=== Objective ===
Using the Turkeyfest forum thread below, answer each question in a few words.
(a) Which organization sponsors Turkeyfest now?
(b) On which stage is Frozen Rotten scheduled to play?
(c) Where will Hamm Guitars be working?

=== Document text ===
================

# Strath-Vegas Turkeyfest Bands?



## hush (Sep 8, 2006)

With so many folks on this board living in SW Ontario I was wondering if anyone is playing Turkeyfest this year. James on Bass' band Frozen Rotten is on the myFM stage from 13:30-14:00 Saturday the 23rd. I'm jamming with a few folks as "Homegrown" on Fri from 4-5 on the main stage. Anyone else?


BTW "Turkeyfest" = Strathroy, Ontario's town fair - http://www.turkeyfest.ca/
This used to be sponsored by Cuddy Foods, whose main business is turkey eggs; the Lions Club sponsors it now and they kept the name.


----------



## james on bass (Feb 4, 2006)

Frozen Rotten is gonna rock the eggs right out of the turkeys!!! 

30 minute gig right in the middle of the afternoon. :zzz: Almost a total waste of time. A friend of mine moonlights as the sportscaster for MyFm so he asked me to play. 
Middle of the afternoon for the families, I think we are going to leave the Sabbath, Zeppelin, Rush, Floyd etc... at home and play some of our filler material like Billy Joel, CCR, Hip etc... Of course, if someone were to say, yell out "play some Zeppelin", we might just have to cater to the audience requests. :wink:

We're really hoping that a band or two doesn't show up so we can get an hour gig in. We tried to tie it in to an evening gig at the Derby or Leo's, but the bars were already booked.


----------



## hush (Sep 8, 2006)

james on bass said:


> ... Of course, if someone were to say, yell out "play some Zeppelin", we might just have to cater to the audience requests. :wink:


Consider it done my friend (if I can pull my daughter away from the midway)


----------



## Hamm Guitars (Jan 12, 2007)

If I don't get another booking, I'll be working at the Gables in Grand Bend which is not far from there. 

I'll show up with the family and and yell 'War Pigs' until they throw us out of the joint if I am not otherwise engaged.


----------



## james on bass (Feb 4, 2006)

Hamm Guitars said:


> If I don't get another booking, I'll be working at the Gables in Grand Bend which is not far from there.
> 
> I'll show up with the family and and yell 'War Pigs' until they throw us out of the joint if I am not otherwise engaged.


that tune is in the arsenal as well. :rockon2:


----------



## Hamm Guitars (Jan 12, 2007)

I just confirmed that I am on for Grand Bend, so I'll likely see you there.

Andy


----------



## faracaster (Mar 9, 2006)

hush said:


> With so many folks on this board living in SW Ontario I was wondering if anyone is playing Turkeyfest this year. James on Bass' band Frozen Rotten is on the myFM stage from 13:30-14:00 Saturday the 23rd. I'm jamming with a few folks as "Homegrown" on Fri from 4-5 on the main stage. Anyone else?
> 
> 
> BTW "Turkeyfest" = Strathroy, Ontario's town fair - http://www.turkeyfest.ca/
> This used to be sponsored by Cuddy Foods, whose main business is turkey eggs; the Lions Club sponsors it now and they kept the name.



My girlfriend is a former Strathroy "Turkey Festival Queen". She'd kill me if knew I was posting that. She was 17-18 years old at the time.....About 3 years ago.

================

=== Data lines ===
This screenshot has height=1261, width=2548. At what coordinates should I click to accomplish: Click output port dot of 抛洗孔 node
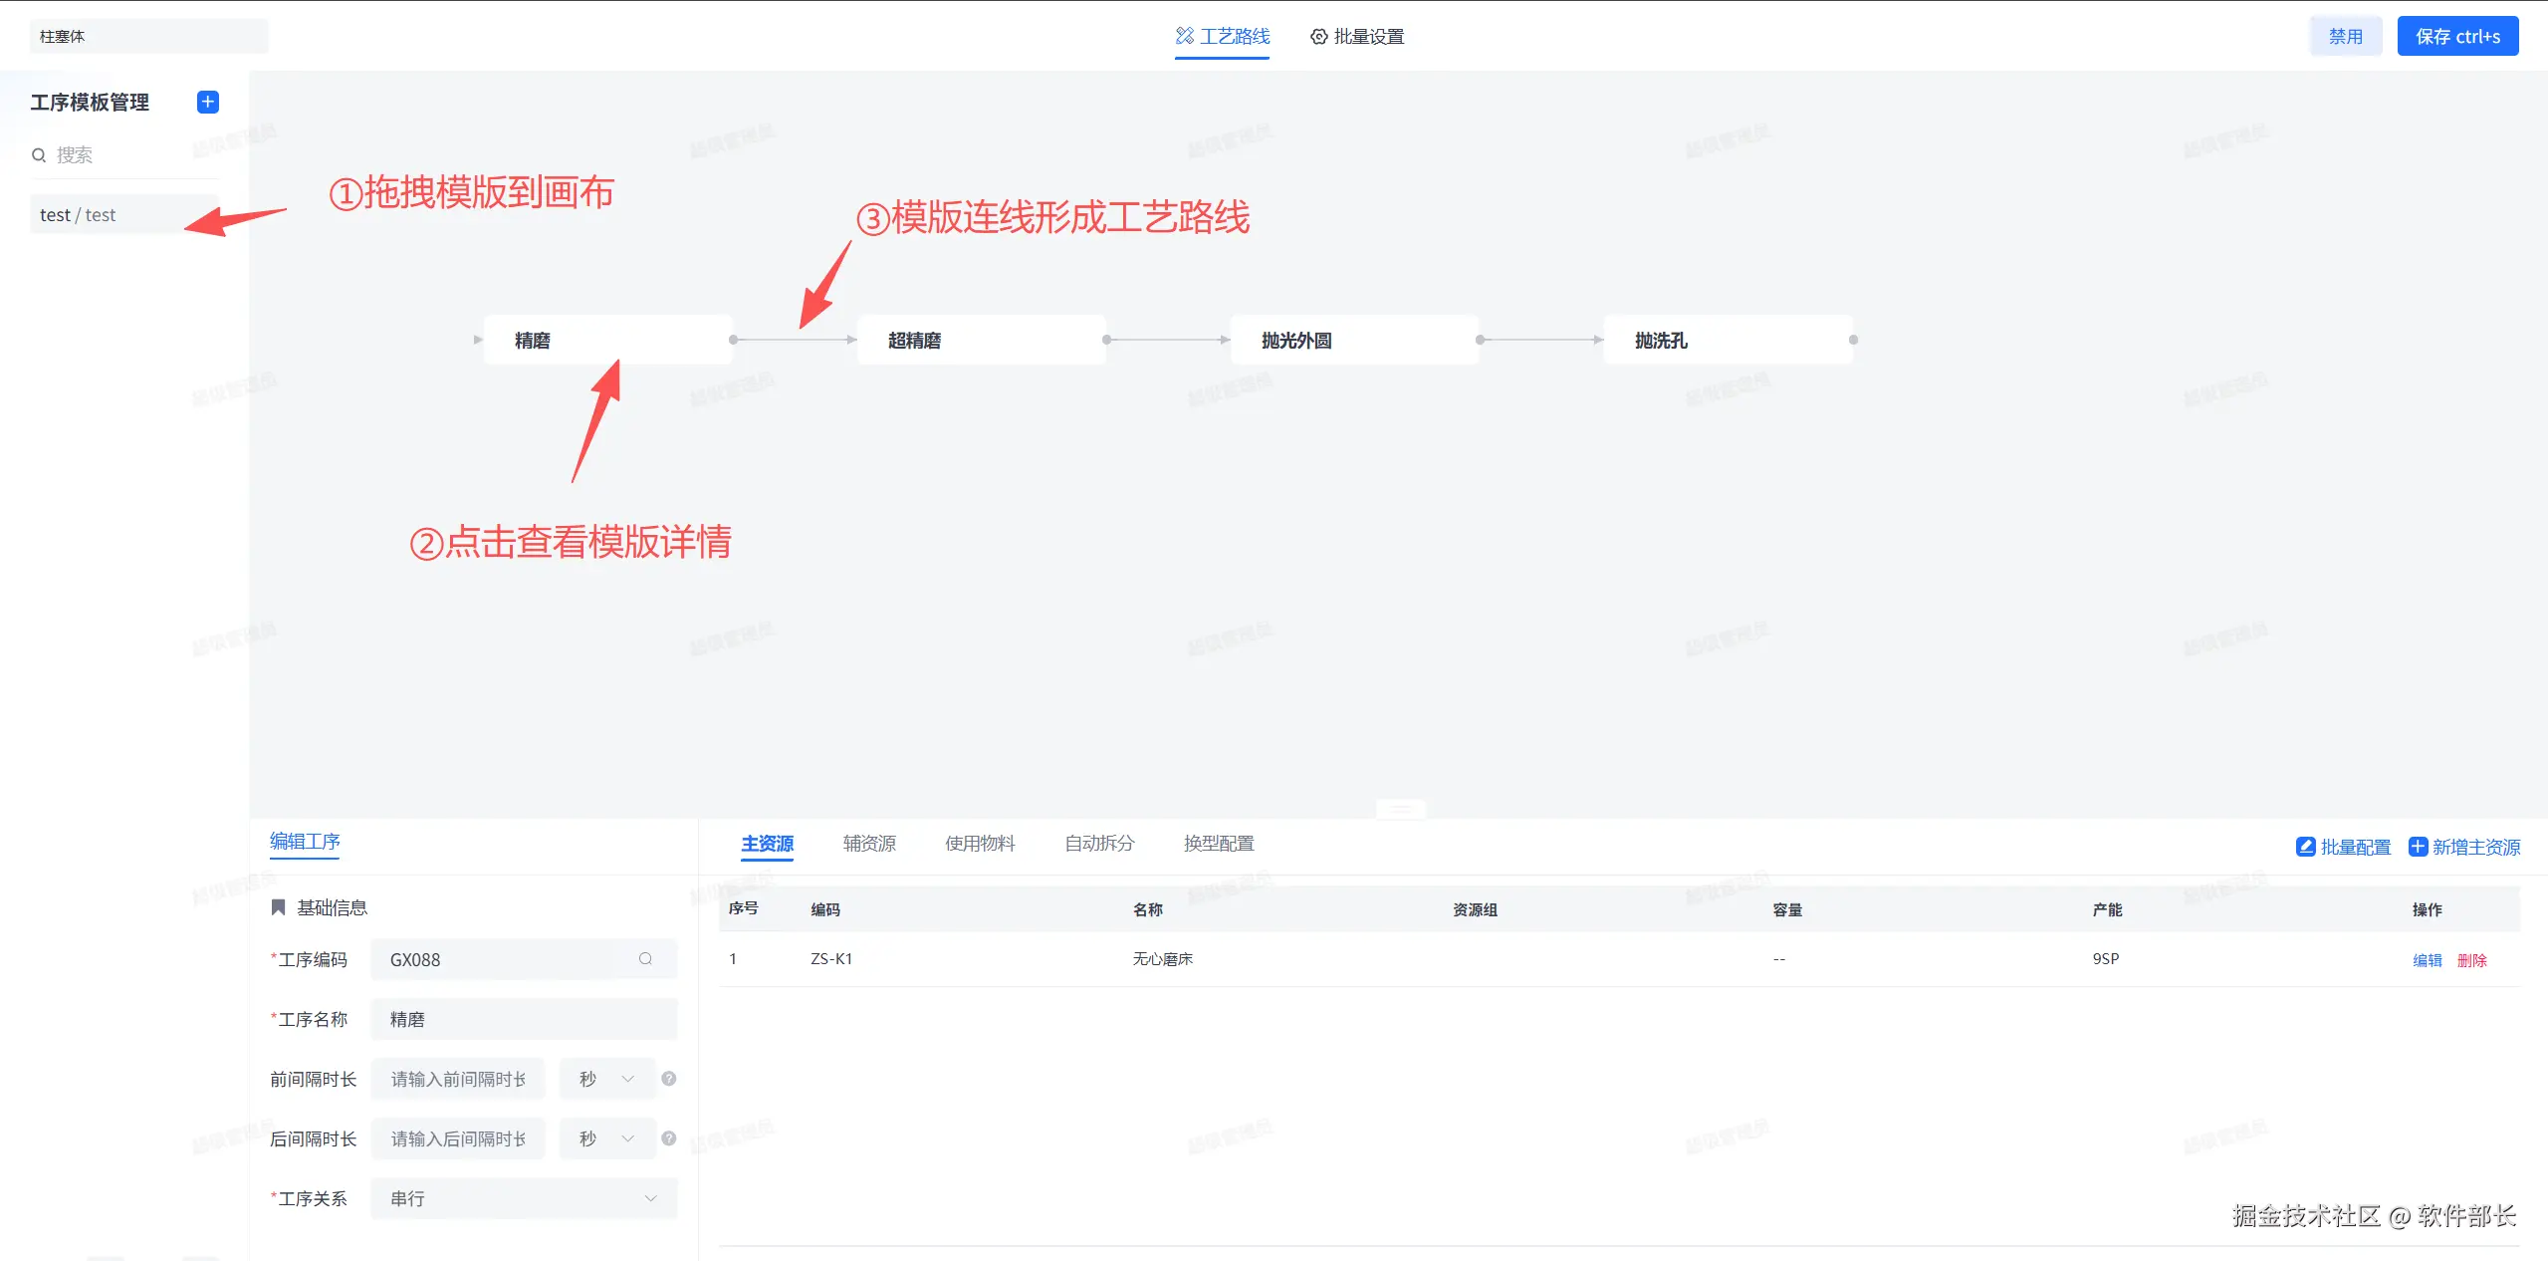click(x=1853, y=340)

================

=== Exercise solution ===
(a) The Lions Club.
(b) The myFM stage.
(c) At the Gables in Grand Bend.